TL;DR
This paper introduces an automatic method to generate contrast sets for visual question answering by perturbing scene graphs, revealing models' weaknesses in compositional reasoning and improving robustness when used in training.
Contribution
The authors propose a novel automatic approach leveraging semantic scene graphs to generate contrast sets, reducing annotation effort and enabling comprehensive model evaluation.
Findings
Models drop 13-17% accuracy on contrast sets.
Automatic perturbation reveals models' reasoning weaknesses.
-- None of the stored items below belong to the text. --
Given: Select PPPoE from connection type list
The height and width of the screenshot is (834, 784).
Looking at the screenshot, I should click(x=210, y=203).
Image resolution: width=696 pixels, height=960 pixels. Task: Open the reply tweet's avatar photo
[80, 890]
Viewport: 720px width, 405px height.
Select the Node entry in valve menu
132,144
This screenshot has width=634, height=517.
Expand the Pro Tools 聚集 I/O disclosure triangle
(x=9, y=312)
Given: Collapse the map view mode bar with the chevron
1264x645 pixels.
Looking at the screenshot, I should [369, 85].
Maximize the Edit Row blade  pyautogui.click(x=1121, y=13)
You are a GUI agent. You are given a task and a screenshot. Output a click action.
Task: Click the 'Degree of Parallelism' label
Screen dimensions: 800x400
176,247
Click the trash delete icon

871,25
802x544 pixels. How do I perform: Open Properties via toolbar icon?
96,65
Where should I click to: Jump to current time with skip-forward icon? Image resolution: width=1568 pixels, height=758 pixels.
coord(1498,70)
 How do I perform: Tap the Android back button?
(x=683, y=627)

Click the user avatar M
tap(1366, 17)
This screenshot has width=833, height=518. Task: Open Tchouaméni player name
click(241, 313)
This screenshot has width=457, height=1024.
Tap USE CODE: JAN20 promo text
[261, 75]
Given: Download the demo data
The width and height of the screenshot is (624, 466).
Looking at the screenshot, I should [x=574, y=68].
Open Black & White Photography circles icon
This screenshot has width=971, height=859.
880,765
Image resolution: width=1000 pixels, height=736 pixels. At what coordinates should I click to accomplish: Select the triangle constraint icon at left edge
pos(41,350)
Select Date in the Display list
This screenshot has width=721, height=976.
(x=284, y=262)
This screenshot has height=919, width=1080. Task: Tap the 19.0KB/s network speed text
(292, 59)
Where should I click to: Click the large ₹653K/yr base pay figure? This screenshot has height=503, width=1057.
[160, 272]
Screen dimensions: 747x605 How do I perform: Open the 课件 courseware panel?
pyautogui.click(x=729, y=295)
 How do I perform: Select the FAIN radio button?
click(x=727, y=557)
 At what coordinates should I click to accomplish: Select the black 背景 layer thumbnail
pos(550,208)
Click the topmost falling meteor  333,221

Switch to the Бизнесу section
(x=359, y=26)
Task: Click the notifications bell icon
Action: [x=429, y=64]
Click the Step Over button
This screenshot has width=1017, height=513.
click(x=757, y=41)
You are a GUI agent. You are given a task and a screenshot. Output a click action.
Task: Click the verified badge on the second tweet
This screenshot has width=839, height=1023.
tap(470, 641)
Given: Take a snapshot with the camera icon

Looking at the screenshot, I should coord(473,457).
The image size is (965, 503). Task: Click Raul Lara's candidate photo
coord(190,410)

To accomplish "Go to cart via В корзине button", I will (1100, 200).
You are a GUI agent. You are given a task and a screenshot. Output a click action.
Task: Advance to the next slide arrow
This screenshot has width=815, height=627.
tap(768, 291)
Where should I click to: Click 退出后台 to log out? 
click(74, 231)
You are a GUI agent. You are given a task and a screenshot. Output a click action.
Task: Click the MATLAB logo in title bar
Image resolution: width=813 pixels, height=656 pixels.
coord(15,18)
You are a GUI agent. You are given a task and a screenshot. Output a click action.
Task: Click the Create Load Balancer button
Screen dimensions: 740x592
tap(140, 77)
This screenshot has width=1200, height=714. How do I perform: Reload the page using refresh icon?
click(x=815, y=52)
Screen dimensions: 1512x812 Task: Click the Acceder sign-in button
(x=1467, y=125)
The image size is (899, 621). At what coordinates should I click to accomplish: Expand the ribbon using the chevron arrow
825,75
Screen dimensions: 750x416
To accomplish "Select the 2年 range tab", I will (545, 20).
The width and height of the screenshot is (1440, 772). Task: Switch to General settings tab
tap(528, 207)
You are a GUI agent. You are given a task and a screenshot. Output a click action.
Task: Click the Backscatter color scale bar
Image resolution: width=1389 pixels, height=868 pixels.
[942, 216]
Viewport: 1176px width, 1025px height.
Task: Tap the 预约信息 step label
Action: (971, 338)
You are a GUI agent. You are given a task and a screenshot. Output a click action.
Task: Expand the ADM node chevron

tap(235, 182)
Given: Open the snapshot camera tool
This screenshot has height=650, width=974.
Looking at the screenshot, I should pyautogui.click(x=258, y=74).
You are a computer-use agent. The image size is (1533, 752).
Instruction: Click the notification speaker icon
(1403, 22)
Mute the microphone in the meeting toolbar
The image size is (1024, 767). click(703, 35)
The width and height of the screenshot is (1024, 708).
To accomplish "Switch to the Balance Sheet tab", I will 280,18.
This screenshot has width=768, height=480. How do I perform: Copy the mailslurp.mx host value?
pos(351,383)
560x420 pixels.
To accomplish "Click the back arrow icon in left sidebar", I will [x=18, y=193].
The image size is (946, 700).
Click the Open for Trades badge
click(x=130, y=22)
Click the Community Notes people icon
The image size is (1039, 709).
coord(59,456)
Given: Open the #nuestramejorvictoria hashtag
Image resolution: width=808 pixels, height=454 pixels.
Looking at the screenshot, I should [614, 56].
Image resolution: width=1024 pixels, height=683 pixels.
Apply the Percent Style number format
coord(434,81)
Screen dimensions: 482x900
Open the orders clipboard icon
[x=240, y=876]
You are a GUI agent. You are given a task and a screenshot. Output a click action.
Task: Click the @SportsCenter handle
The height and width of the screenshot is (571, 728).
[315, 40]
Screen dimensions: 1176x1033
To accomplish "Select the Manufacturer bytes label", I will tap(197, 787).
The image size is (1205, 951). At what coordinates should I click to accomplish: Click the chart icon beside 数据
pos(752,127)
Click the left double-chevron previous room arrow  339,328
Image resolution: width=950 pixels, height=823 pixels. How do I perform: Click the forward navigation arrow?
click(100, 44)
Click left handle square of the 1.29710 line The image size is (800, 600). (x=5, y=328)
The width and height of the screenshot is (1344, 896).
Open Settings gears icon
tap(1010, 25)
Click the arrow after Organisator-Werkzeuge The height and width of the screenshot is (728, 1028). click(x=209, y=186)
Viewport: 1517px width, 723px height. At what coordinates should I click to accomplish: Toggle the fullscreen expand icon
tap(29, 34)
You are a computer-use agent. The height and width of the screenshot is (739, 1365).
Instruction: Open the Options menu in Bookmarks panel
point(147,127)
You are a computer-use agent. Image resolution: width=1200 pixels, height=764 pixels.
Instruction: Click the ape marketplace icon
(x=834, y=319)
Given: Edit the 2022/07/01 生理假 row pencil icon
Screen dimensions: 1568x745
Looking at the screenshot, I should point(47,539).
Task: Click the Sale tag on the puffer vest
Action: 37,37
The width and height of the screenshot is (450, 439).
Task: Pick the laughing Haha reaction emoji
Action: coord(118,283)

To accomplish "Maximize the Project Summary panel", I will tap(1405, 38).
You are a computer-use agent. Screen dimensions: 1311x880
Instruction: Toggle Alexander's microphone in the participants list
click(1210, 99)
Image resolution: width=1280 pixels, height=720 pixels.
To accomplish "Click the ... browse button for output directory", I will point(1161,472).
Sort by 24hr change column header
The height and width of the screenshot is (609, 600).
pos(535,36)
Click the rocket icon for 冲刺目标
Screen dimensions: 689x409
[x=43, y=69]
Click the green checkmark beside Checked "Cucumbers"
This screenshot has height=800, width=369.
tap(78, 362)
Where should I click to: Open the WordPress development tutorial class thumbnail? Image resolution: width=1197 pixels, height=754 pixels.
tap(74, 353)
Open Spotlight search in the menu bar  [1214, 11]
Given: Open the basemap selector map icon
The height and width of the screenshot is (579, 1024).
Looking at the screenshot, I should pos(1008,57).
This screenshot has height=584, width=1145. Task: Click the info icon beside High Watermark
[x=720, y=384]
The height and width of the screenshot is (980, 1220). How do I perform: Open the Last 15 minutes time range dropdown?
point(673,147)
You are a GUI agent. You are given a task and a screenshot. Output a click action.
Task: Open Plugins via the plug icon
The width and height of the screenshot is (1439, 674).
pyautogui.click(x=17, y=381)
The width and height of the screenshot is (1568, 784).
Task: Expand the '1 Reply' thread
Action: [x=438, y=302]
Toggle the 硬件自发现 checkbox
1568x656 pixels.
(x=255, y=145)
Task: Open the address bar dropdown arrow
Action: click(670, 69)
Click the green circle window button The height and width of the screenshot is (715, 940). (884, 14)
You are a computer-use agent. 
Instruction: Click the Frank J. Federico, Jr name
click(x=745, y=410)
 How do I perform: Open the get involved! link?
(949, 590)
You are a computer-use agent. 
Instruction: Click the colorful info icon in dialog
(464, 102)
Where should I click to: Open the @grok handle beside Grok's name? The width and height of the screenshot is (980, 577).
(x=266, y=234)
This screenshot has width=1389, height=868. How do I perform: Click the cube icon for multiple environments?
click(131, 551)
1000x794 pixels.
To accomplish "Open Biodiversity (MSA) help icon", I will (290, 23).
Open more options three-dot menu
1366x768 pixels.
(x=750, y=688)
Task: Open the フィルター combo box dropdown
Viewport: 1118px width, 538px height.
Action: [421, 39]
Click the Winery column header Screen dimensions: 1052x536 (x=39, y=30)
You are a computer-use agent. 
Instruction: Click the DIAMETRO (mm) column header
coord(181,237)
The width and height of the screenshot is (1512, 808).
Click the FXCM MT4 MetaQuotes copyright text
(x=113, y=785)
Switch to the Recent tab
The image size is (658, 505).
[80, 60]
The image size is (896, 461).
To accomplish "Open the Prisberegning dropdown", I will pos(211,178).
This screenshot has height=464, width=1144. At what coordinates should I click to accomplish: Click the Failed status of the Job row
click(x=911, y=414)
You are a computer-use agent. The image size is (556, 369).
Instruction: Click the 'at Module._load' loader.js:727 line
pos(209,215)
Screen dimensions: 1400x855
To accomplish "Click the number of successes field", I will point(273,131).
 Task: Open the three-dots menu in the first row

Training with contrast sets improves model robustness.
Abstract
Recent works have shown that supervised models often exploit data artifacts to achieve good test scores while their performance severely degrades on samples outside their training distribution. Contrast sets (Gardneret al., 2020) quantify this phenomenon by perturbing test samples in a minimal way such that the output label is modified. While most contrast sets were created manually, requiring intensive annotation effort, we present a novel method which leverages rich semantic input representation to automatically generate contrast sets for the visual question answering task. Our method computes the answer of perturbed questions, thus vastly reducing annotation cost and enabling thorough evaluation of models' performance on various semantic aspects (e.g., spatial or relational reasoning). We demonstrate the effectiveness of our approach on the GQA dataset and its semantic scene graph…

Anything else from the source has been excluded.